- **Excerpt**:

— Begin —

There are other matters stated in the petition and answer, but the above appears to us to be sufficient for a determination of the questions before us.
We think it apparent that on September 30, 1932, when the court last sat in the case and announced that he would devote further time to its consideration, the case was moot, and that the injunction should have been dissolved and the cause dismissed for that reason. The general election must be held on November 8, 1932. It is, therefore, apparent that the time intervening between September 30, 1932, and November 8, 1932, was 37 days. The absentee voting statutes of this state contemplate that the county clerks shall have on hand ballots ready for distribution to absentee voters 20 days before election day; and willful disobedience of the law is punishable by severe penalties. R. S. art. 2956, Acts 42d Legislature (1931), chap. 105, § 1 (Vernon's Ann. Civ. St. art. 2956); Penal Code, art. 230; Sterling v. Ferguson (Tex. Sup.) 53 S.W.(2d) 753. The county clerk is directed to order the ballots printed after he has posted the names of the nominees certified to him for 10 days prior to ordering them printed. For a willful failure to perform the duties specified in the statute the clerk would be liable to punishment. Penal Code, art. 206; Sterling v. Ferguson (Tex. Sup.) 53 S.W.(2d) 753. In addition to the cumulative time specified in the statutes cited, some time would be required to prepare, print, and distribute the ballots. A substantial compliance with these statutes is embraced within the right given the holder of a certificate of nomination. It is obvious that a case of this magnitude, involving the legality of votes of hundreds of primary electors and the testimony of more than 300 witnesses, could not have been prepared and carried to the Court of Civil Appeals in time for an orderly disposition of the case, to be followed by any substantial compliance by the county clerk and the county election board with the statutes with reference to posting notices of the nomination and printing of ballots in time for absentee voters. We think it plain, as a matter of law, that Judge Dean could not, even on September 30, 1932, have rendered a judgment which would have become final in time to be of any avail to the contestee or contestant, in view of the statutory right of appeal, which is guaranteed to both parties. Love v. Wilcox, 119 Tex. 256, 271, 28 S.W.(2d) 515.

— End —

- **Extracted material**:
— Begin —

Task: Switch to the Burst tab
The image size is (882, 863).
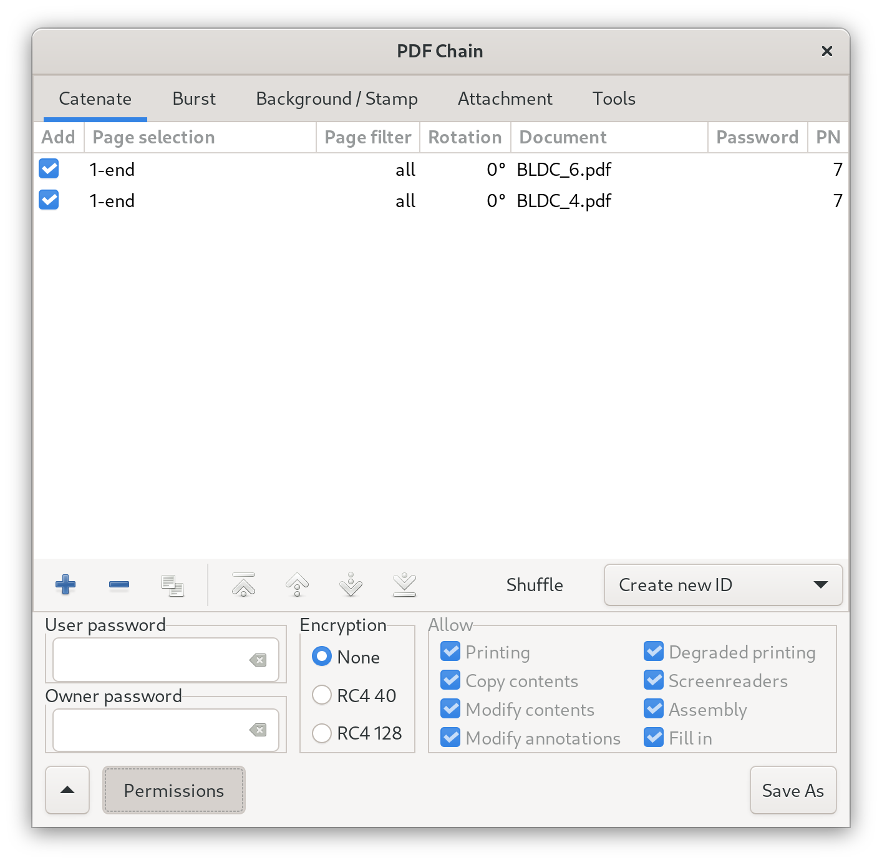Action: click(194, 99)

— End —
— Begin —

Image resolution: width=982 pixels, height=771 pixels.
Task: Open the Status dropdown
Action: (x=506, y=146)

— End —
— Begin —

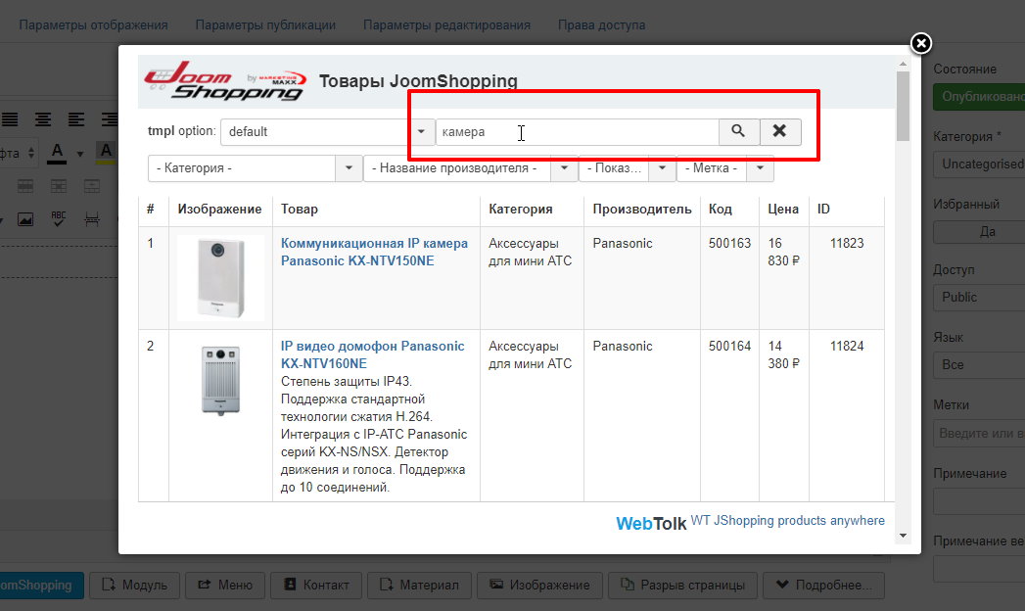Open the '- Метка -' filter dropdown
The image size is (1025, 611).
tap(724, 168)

— End —

- **Given instruction**:
Please answer these questions about the election-case excerpt:
1. On what date must the general election be held?
2. How many days before election day must county clerks have ballots ready for absentee voters?
3. The case involved the testimony of how many witnesses?

- **Written answer**:
1. November 8, 1932
2. 20 days
3. More than 300